(This presentation is open to all, including non-members. Images by pixabay and Alec Favale at Pexels.com and Unsplash.com)
Special Semi-Hybrid presentation by Dr. Raman of Honeywell and the INCOSE AI Working Group.
Reinforcement Learning for Behavior Evolution in Complex System-of-Systems
Please join us on Wednesday, March 22nd starting at 5:45 pm for a special Semi-Hybrid presentation on complex system of systems (SOS). Dr. Ramakrishnan Raman will present externally, and the presentation will be available both virtually for remote attendees and IN-PERSON for all attendees at Filippi’s Restaurant on large screen TV. There is also a FREE BUFFET for all in-person attendees!
Date: Wednesday, 22 March, 2023, from 5:45 – 7pm Pacific Time
Location: Filippis Restaurant in Kearny Mesa, 5353 Kearny Villa Rd, San Diego, CA 92123 (Google Maps)

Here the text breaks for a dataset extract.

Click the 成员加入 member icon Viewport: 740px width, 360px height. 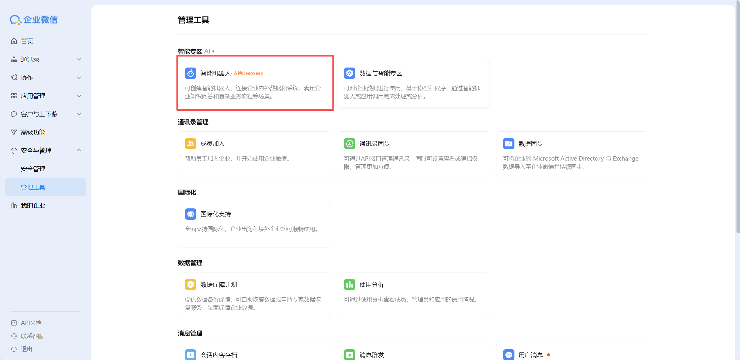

Cost: Free. This event also includes a FREE buffet dinner (Italian food, to include pizza, spaghetti, salads) for in-person attendees! Please also invite friends and coworkers who might also be interested in joining INCOSE and our San Diego chapter. RSVP
Zoom link: https://incose-org.zoom.us/j/83999783217
+1 669 900 6833 US
Meeting ID: 839 9978 3217
(Images by Isi Martinez and Spacex at Unsplash.com)

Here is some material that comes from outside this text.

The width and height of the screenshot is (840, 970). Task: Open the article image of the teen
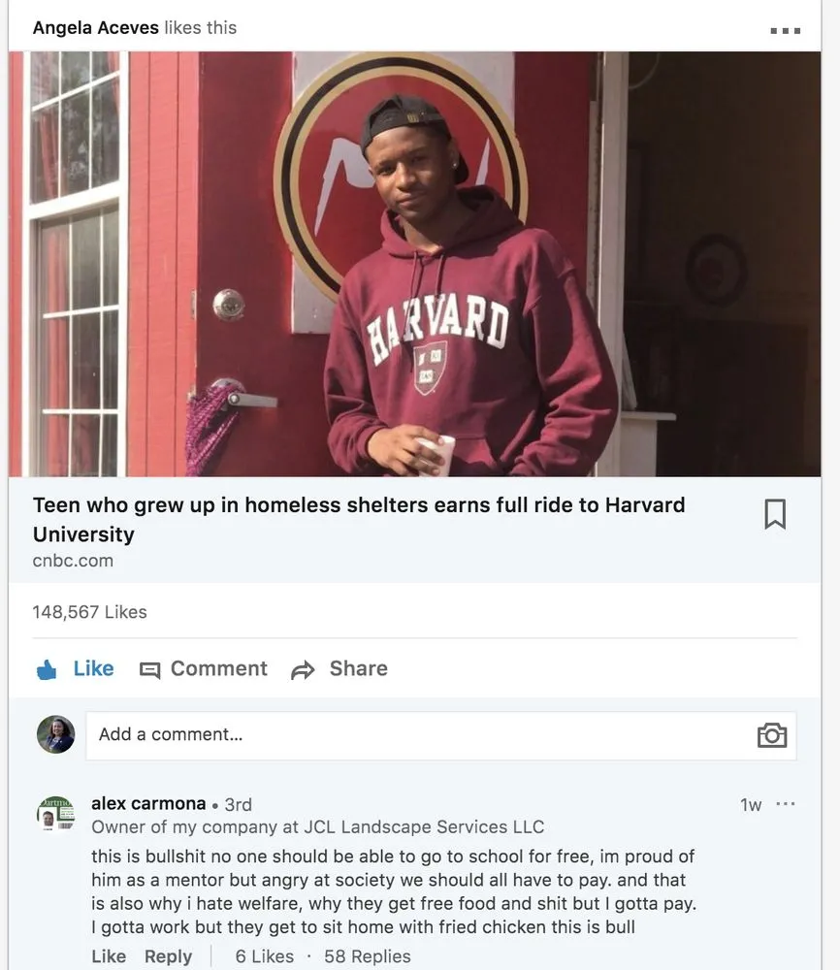point(415,264)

Abstract: Advances in technology have made it easy to integrate multiple modern systems to form complex system-of-systems (SoS) to achieve unparalleled levels of functionality that are otherwise not achievable by the constituent systems in isolation. However the characteristic emergent behaviors of complex SoS — that directly impact its Measures of Effectiveness (MOEs) — is very difficult, if not impossible, to manually explore, anticipate, and arbitrate just from knowledge of its underlying systems. This presentation discusses how Reinforcement Learning can be leveraged to inculcate adaptable intelligence in constituent systems to adapt their behaviors in tandem with the evolution of emergent behavior at the SoS level. The approach involves inculcating an Intelligent-Behavior Evolution Agent, with the necessary constraints to learn to maximize the SoS and system-level MOEs, while adapting itself to the behavior evolution in SoS. The approach is illustrated through case studies pertaining to power grid SoS and heterogeneous UAV swarms.

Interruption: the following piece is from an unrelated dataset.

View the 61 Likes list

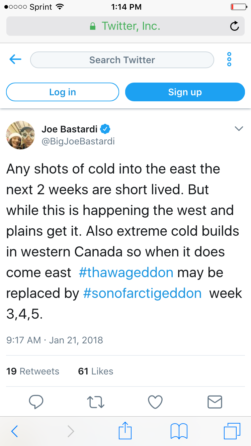[96, 371]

Speaker: Dr. Ramakrishnan Raman received B. Tech and MS degrees from IIT Madras, and Ph.D. from IIIT-Bangalore. He is currently Fellow at Honeywell Aerospace. He is a certified Six Sigma Black Belt and is INCOSE Certified Expert Systems Engineering Professional – ESEP, and an IEEE Distinguished Lecturer. He has to his credit several publications in refereed international conferences & journals on complex systems architecture design and Artificial Intelligence – Machine Learning and has also received best paper awards. He is active in the professional societies, including IEEE, INCOSE and SAE. In the year 2016, he received the INCOSE Outstanding Service Award. He has also been the Technical Program Chair for international conferences including 2016 & 2019 Asia Oceania Systems Engineering Conference, 2022 SAE AeroCON conference and the 31st INCOSE International Symposium. He has served as Assistant Director for INCOSE Asia Oceania sector for six years, and is currently Co-Chair of INCOSE AI Systems Working Group.